_ТЕКСТ ДЛЯ ЧТЕНИЯ_.

* * *

Орсон Уэллс. Разговоры за ланчем

 

В середине 70-х Орсон Уэллс не вылезал из лос-анжелесского ресторана Ma Maison, чью кухню в то время прославил Вольфганг Пак, быстро сделавший себе имя австрийский шеф-повар. Уэллсу самому было под семьдесят, и с тех пор, как он поставил «Гражданина Кейна», минуло добрых сорок лет. Пожирневший, одиозно ворчливый Уэллс давно распрощался со своим звездным статусом, но все же еще оставался в некотором роде голливудским придворным. Режиссер Генри Джэглом был одним из многих его почитателей, но, пожалуй, единственным, кто догадался записать свои беседы с Уэллсом. Этот разговор был записан в 1983 году в том самом ресторане, за ланчем.

 

Орсон Уэллс: Итак, что же мы будем есть?

Генри Джэглом: Я возьму куриный салат.

Орсон Уэллс: Не вздумай! Там же каперсы, тебе такое не понравится.

Генри Джэглом: Я попрошу официанта, чтобы их убрали из салата.

Орсон Уэллс: Легче вернуть блюдо на кухню.

Подходит официант.

Официант: Позвольте предложить вам салат из грейпфрута и апельсина.

Орсон Уэллс: Отвратительный выбор. Глупый и типично немецкий.

Генри Джэглом: Они испортили куриный салат, когда начали добавлять туда ту горчицу… Совсем другой салат стал.

Орсон Уэллс: У них новый шеф-повар.

Генри Джэглом: Может, жареную свинину?

Орсон Уэллс: Боже. В такую жару? Я не ем свинины. Но я закажу свинину – просто чтобы понюхать.

Официант удаляется.

* * *

_ЧТО СДЕЛАТЬ_.
1 – Какие блюда и продукты питания упоминаются в тексте об Орсоне Уэллсе? Перечислите все.
2 – Ответьте по тексту об Орсоне Уэллсе:
(a) Как назывался лос-анджелесский ресторан, в котором часто бывал Уэллс?
(b) В каком году был записан этот разговор?
(c) Зачем, по словам Уэллса, он закажет свинину?
3 – Продолжите текст об Орсоне Уэллсе с того места, где он обрывается.
Данные, приведённые ниже, здесь никакой роли не играют.

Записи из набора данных
* * *

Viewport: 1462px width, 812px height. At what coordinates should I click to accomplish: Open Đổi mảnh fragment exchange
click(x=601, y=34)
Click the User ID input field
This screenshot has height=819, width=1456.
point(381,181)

* * *

_ПИСЬМЕННЫЕ ОТВЕТЫ_.
1 –
- куриный салат
- каперсы
- горчица
- салат из грейпфрута и апельсина
- жареная свинина

2 –
(a) Ma Maison.
(b) В 1983 году.
(c) Просто чтобы понюхать.

3 –
Генри Джэглом: Ты уже слышал о Теннесси Уильямсе? По-моему, это ужасно.

Орсон Уэллс: Слышал, что он умер прошлой ночью. А что в этом было ужасного?

Генри Джэглом: Говорят, во всем виновата какая-то особая курительная трубка, в которой было что-то подмешано.

Орсон Уэллс: Наркотик? Или растолченный сэндвич с говядиной? Я бы хотел умереть в одиночестве в гостиничном номере – просто взять и откинуть тихонько копыта.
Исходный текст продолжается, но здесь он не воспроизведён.